The church I was in loved me even though I didn’t know how to love myself. They believed in me and encouraged me to go to college. So I studied hard to be college ready. Their belief in me was empowering, but all the while life at home continued to get worse. My mother had many more monster mother moments filled with horrible names for me, accusations that I would never amount to anything, peppered with bouts of physical abuse. It was hell on earth. If I didn’t have the church to escape, I would have had no hope. 

Getting an education, making something of myself, and getting as far away from Tennessee and I dared to go by attending college in California seemed to be the answer. I held on to that hope, but despite the fact that I was a good student, my head was still full of the self-doubt that my mother’s anger perpetuated. No one in my family had graduated college except for one aunt who became a Navy nurse. But my mother’s anger alienated us from that family, so I didn’t have my aunt’s encouragement. I had instead the stinkin’ thinkin’ of an internalized parent:  “How stupid can you get? Any idiot could figure that out? What is wrong with you? You’re not going to amount to a hill of beans.
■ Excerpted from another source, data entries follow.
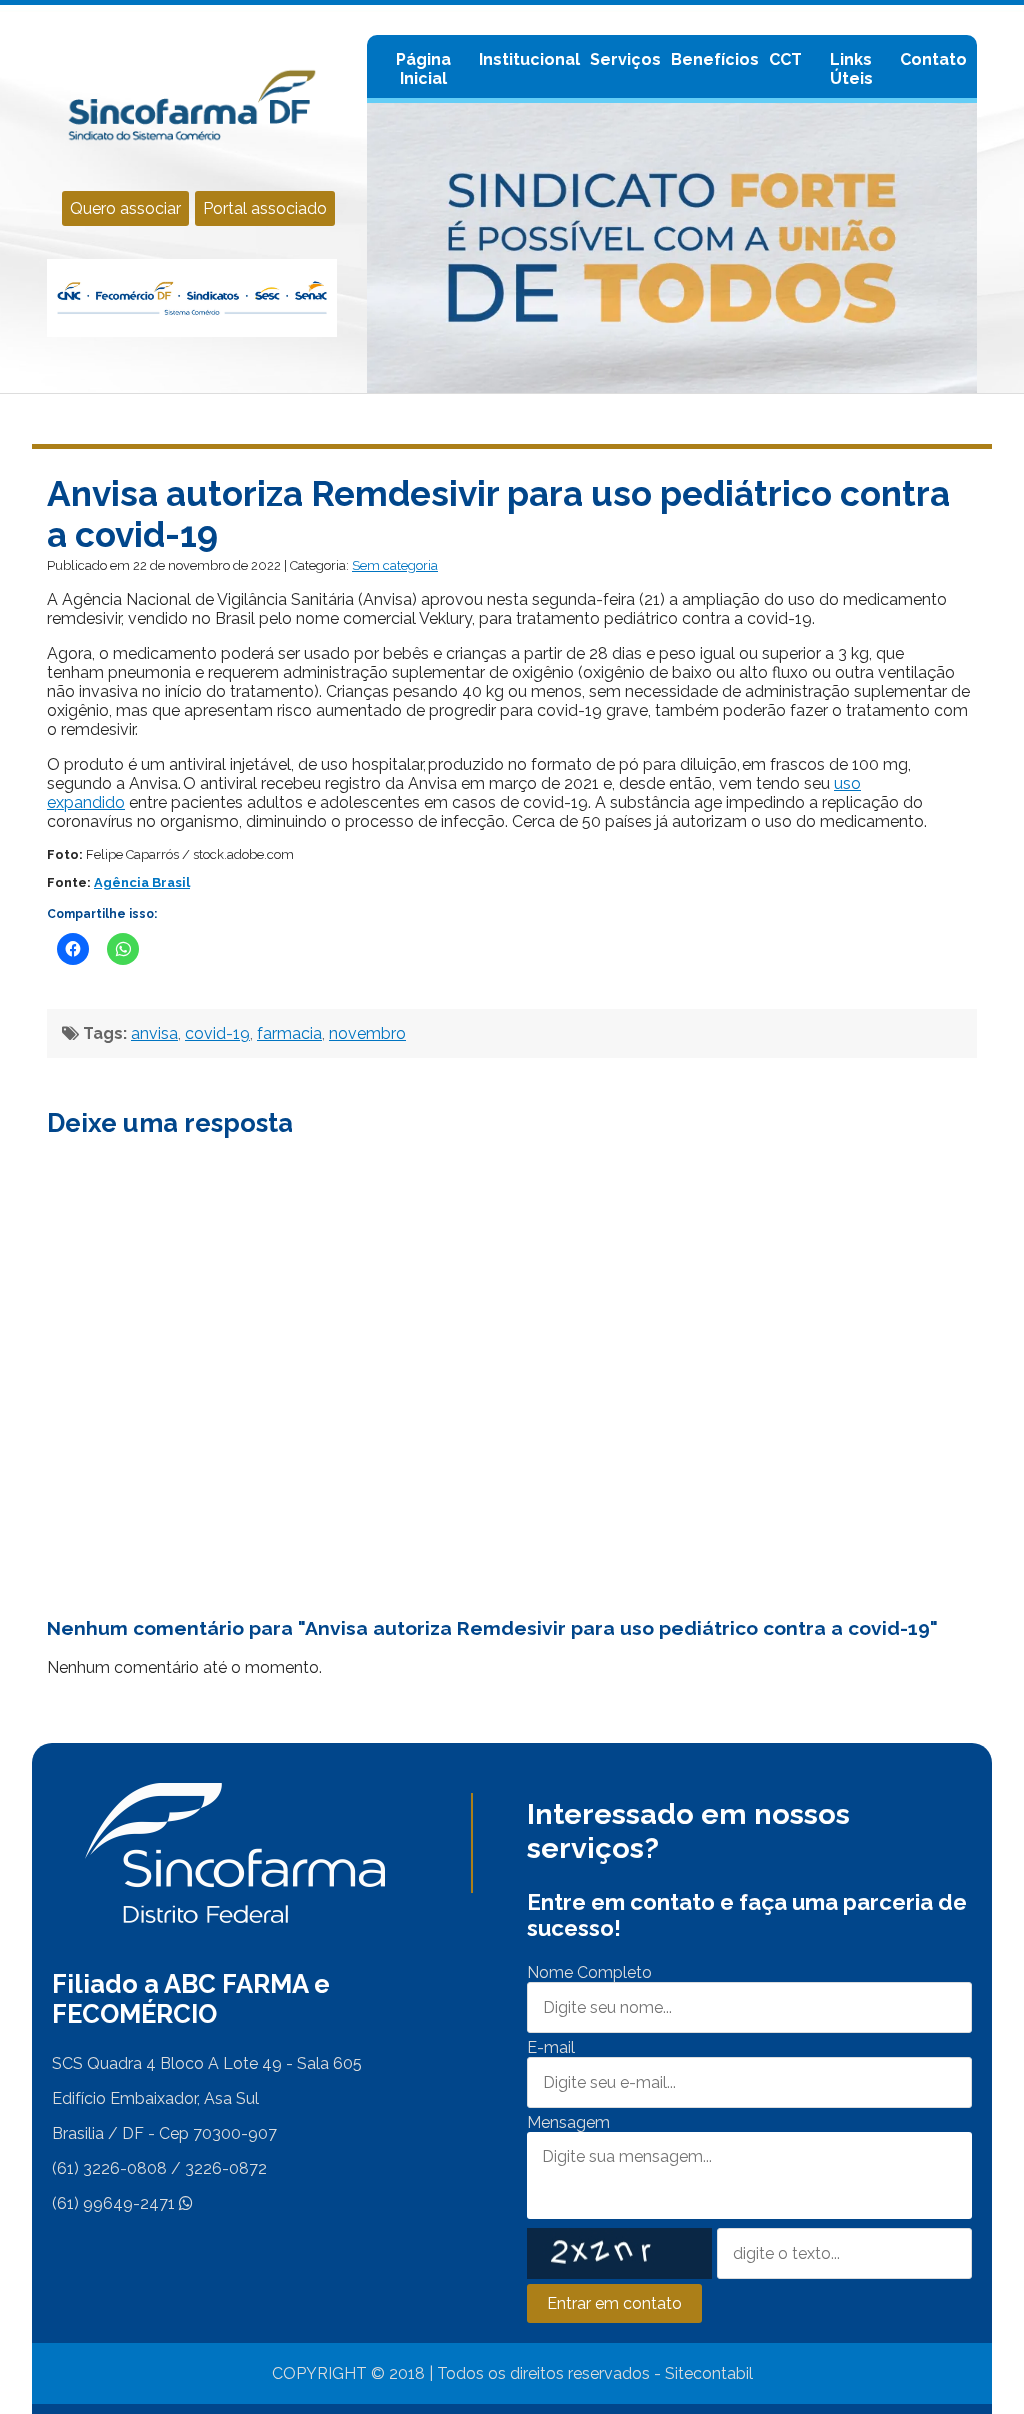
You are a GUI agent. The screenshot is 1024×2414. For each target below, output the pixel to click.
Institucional (529, 59)
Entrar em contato (614, 2303)
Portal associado (265, 208)
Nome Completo (589, 1972)
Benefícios (715, 59)
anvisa (154, 1033)
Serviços (625, 59)
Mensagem (568, 2122)
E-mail (551, 2047)
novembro (367, 1033)
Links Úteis (851, 69)
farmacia (289, 1033)
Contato (933, 59)
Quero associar (125, 208)
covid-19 (217, 1033)
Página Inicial (423, 69)
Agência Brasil (142, 882)
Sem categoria (395, 565)
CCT (785, 59)
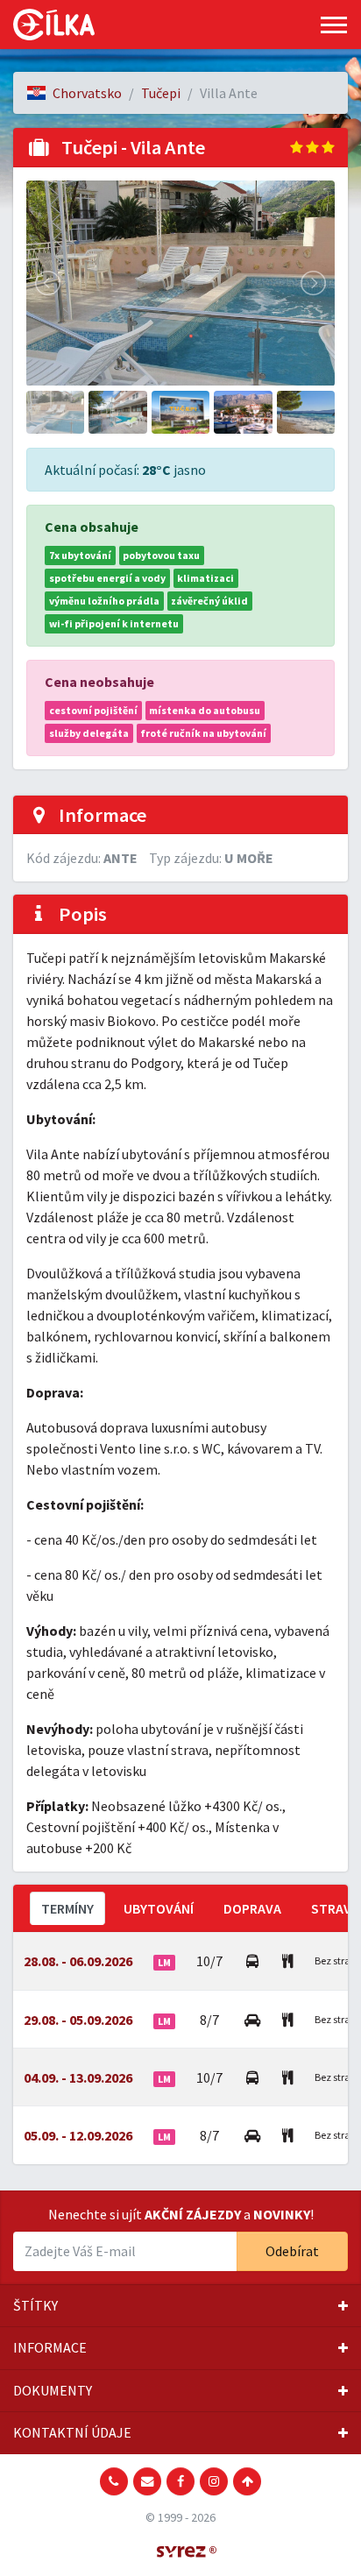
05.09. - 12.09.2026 (78, 2135)
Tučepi (160, 93)
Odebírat (292, 2251)
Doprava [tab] (252, 1908)
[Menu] (334, 25)
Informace (50, 2347)
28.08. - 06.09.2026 (78, 1961)
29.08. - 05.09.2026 (78, 2019)
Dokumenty (52, 2390)
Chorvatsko (87, 93)
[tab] (180, 2306)
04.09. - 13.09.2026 (78, 2077)
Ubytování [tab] (159, 1908)
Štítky (35, 2305)
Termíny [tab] (67, 1908)
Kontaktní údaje (72, 2432)
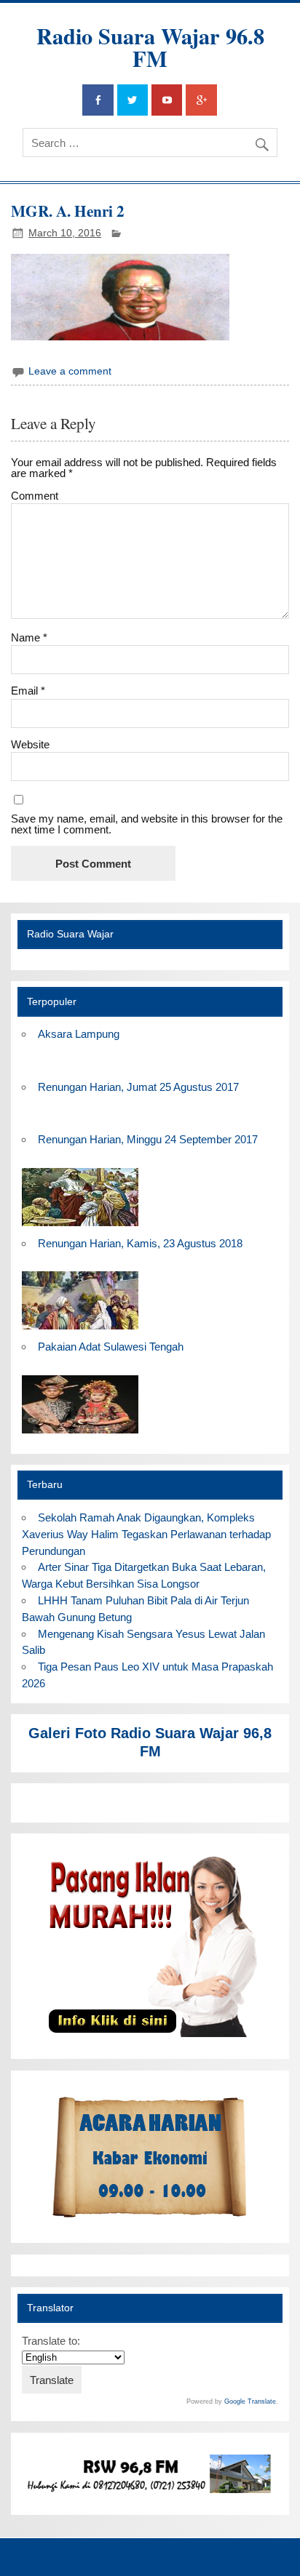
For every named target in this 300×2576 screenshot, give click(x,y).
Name (29, 637)
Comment (34, 495)
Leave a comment (69, 371)
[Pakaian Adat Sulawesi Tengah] (80, 1434)
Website (30, 744)
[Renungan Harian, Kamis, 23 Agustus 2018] (80, 1330)
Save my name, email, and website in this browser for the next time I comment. (147, 824)
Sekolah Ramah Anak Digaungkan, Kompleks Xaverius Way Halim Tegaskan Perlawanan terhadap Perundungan (146, 1534)
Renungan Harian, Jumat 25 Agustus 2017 (138, 1087)
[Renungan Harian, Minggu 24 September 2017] (80, 1226)
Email (28, 690)
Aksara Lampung (78, 1034)
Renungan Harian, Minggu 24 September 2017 (148, 1139)
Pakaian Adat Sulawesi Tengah (110, 1346)
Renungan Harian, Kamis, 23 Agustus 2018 (140, 1243)
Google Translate (250, 2401)
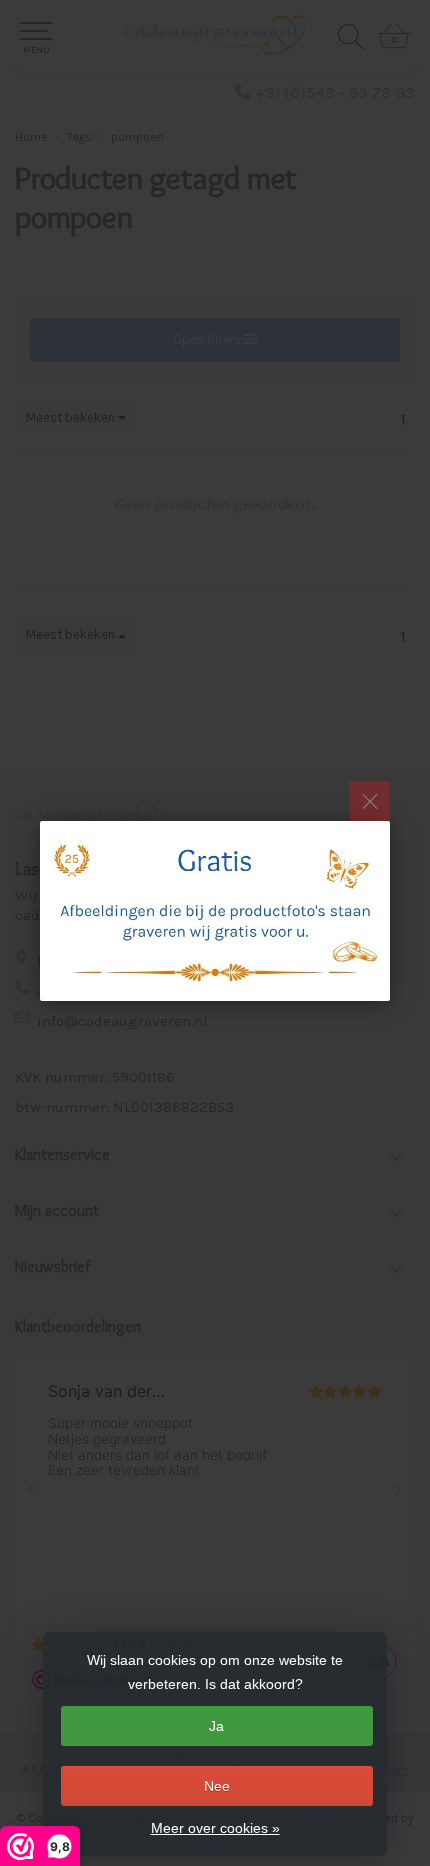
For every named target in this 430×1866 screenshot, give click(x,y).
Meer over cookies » (215, 1828)
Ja (216, 1726)
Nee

Who do you think you are anyway?” and on and on, ad nauseum.

One night during my second semester, alone in my dorm room, the messages from my mother won and I tried to kill myself.  “Who did I think I was anyway that I could rise above my upbringing and actually make it through college. I couldn’t hack it. Who was I kidding?”  (I made straight A’s my first semester, mind you.) But that wasn’t enough to quiet the doubts that had been embedded since I drew my first breath.

 The biggest mistake I made was giving my mom’s voice a priority. In the emergency room in the violence of throwing up charcoal and ninety-nine aspirin, my mind saw a violent vision of hell’s flames. “Wait a minute.” I thought to myself. “This isn’t what I want.” Finally my soul could hear the gentle voice of Jesus. “I’m here. Are you ready to take my hand and stop going it alone.” I felt the strength of His hand grab mine, and then I fell asleep.

 I woke up the next morning in a hospital room. The first thing I woke up to was sanitized walls and white everywhere. It looked bright and I thought, “Heaven, I made it!”  But it wasn’t heaven and now several decades later I am so glad because I realize all that I would have missed. Oh, it took some time to get there. I spent some quality time in a counseling office and my patient and understanding counselor, Ron Cline, helped me to regain perspective. Finally spending time with God instead of neurotically obsessing on schoolwork restored my hope. 

NOW I RECOGNIZE ALL THAT I WOULD HAVE MISSED—my dear husband of now 42 years who is truly a good man; a beautiful family that keeps growing; a career of helping people who are lost and lonely just like I was; and the chance to build a church that seeks to love people the way Jesus did.

HEAR ME, DON’T CHECK OUT. YOU’VE GOT THE STAY TO SEE HOW THE MOVIE TURNS OUT. There is hope. You can find it on line here. There are talented counselors in your area. There are churches that will love you even when you can’t love yourself.  Life will get better, trust me.